- EXTRAIT CHOISI
Séance de rattrapage : The Power
Cachant sous une dose de frissons rétro un propos engagé, The Power n’en reste pas moins un film d’épouvante faiblard, lardé de poncifs.
Les films fantastiques, et en particulier d’épouvante, ont souvent beau jeu de mettre en avant sur leur affiche ou en ouverture qu’ils sont « tirés de faits réels ». Une annonce assez fantaisiste dans la plupart des cas, mais pour ce qui est du contexte social et temporel dans lequel se déroule The Power (à ne pas confondre avec la série Prime Video du même nom), il n’y a rien à redire. Ce premier long-métrage britannique signé et mis en scène par Corinna Faith prend place à Londres en 1974, alors qu’un conflit social avec le gouvernement entraîne des coupures nocturnes programmées d’électricité dans toute la capitale. Un épisode véridique, et surtout un prétexte idéal pour imaginer durant ces blacks out réminiscences du blitz londonien une histoire horrifique tirant parti des ténèbres profondes qui envahissent la ville – ou plus précisément un hôpital délabré, qui comme celui de Lars Von Trier abrite son lot de spectres un peu envahissants.
L’hôpital et ses fantômes
La victime en puissance de The Power s’appelle Valerie (Rose Williams, vue dans la série Reign). Une jeune femme sans famille, dont le rêve de devenir infirmière devient justement réalité le jour où la lumière commence à manquer dans son premier hôpital. L’établissement en question n’est pas une sinécure : labyrinthique et vieillissant, l’endroit est fidèle à l’idée qu’on s’en ferait dans les seventies, et un décor qui même avec ses lumières blafardes allumées, angoisse plus qu’il n’apaise les sens. Confrontée de suite à une hiérarchie crispée et des collègues de travail tantôt compatissantes, tantôt condescendantes, Valerie va en plus être obligée de faire immédiatement des heures supplémentaires : elle doit prendre une garde de nuit dans le noir ou presque, alors qu’une majorité de patients est évacuée. C’est le moment que choisit la présence fantomatique qui hante les lieux pour s’en prendre à elle…
« Malgré sa courte durée et son propos implacable sur les violences faites aux femmes, le résultat tourne rapidement à vide. »
Même s’il collectionne tous les éléments constitutifs du film de fantômes (forces invisibles et jump scares, femmes et enfants en péril, crime impuni, obscurité menaçante), The Power veut être plus qu’une série B. Cela se sent dès son titre polysémique, qui désigne tout aussi bien la force surnaturelle qui s’empare de Valerie – jusqu’à en faire une contorsionniste schyzo aux yeux révulsés, vision elle aussi familière – que celle qui régit cet hôpital aux relents patriarcaux réactionnaires. Le genre est tellement rebattu qu’il ne faut pas longtemps pour comprendre que les attaques qui s’abattent sur l’hôpital n’ont rien de gratuit ou même de démoniaque : si un fantôme s’en prend aux humains, c’est en général parce qu’il réclame justice. Corinna Faith ne laisse certes rien au hasard (la photo et la musique sont au diapason du propos), mais son film ne génère hélas pas beaucoup de sursauts ou de surprises. Malgré sa courte durée et son propos implacable sur les violences faites aux femmes, le résultat tourne rapidement à vide. Le casting est inégal, les limites du budget visibles, la dimension horrifique très timide – tout se passe hors champ ou par des effets cut presque illisibles. Bref, The Power n’a rien d’assez puissant pour marquer les mémoires une fois ses mauvais esprits rassasiés de vengeance.

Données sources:

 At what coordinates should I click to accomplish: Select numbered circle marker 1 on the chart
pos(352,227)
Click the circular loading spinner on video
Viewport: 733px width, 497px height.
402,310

- TRAVAIL DEMANDÉ
1/ Dites si chaque affirmation concorde avec la critique de The Power. Répondez par oui ou par non et citez les mots du texte qui en décident.
(a) Le film se déroule à Londres en 1974.
(b) Valerie a une famille qui la soutient.
(c) La dimension horrifique du film est très marquée.
2/ Recopiez le passage de la critique de The Power compris entre « Séance de rattrapage » et « lardé de poncifs. », ces deux bornes incluses.

- RÉPONSES PAR CONSIGNE
1/
(a) Oui : « prend place à Londres en 1974 ».
(b) Non : « Une jeune femme sans famille ».
(c) Non : « la dimension horrifique très timide ».

2/
Séance de rattrapage : The Power
Cachant sous une dose de frissons rétro un propos engagé, The Power n’en reste pas moins un film d’épouvante faiblard, lardé de poncifs.